REQUIRED ACTION »
Copy each line of the data below with the word "Select".

RECORDS FOR THE EXERCISE »
☆ ☆ ☆ ☆
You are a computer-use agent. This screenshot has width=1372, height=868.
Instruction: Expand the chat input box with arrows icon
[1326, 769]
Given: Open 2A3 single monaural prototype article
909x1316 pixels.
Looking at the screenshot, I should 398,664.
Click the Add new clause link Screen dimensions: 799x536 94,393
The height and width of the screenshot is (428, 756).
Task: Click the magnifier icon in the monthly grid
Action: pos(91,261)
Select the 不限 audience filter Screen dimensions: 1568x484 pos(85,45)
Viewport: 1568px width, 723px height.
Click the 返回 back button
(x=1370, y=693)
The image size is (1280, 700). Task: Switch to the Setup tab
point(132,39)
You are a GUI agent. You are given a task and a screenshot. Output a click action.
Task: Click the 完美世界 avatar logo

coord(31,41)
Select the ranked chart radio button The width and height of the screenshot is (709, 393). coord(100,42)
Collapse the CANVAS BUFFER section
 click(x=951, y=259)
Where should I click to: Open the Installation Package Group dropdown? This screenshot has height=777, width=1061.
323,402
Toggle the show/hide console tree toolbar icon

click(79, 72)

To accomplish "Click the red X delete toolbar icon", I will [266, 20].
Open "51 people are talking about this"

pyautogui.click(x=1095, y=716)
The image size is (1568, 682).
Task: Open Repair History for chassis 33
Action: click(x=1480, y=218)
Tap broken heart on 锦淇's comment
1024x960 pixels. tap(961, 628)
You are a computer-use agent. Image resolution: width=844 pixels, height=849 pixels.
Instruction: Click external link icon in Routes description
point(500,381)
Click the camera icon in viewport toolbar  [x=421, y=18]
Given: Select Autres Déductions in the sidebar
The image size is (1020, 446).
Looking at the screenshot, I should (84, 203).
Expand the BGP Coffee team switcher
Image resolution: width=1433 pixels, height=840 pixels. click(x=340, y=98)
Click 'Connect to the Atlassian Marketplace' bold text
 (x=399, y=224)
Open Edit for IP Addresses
☆ ☆ ☆ ☆
RESPONSE TO THIS EXERCISE »
Select the 不限 audience filter Screen dimensions: 1568x484 pos(85,45)
Select the ranked chart radio button The width and height of the screenshot is (709, 393). coord(100,42)
Given: Select Autres Déductions in the sidebar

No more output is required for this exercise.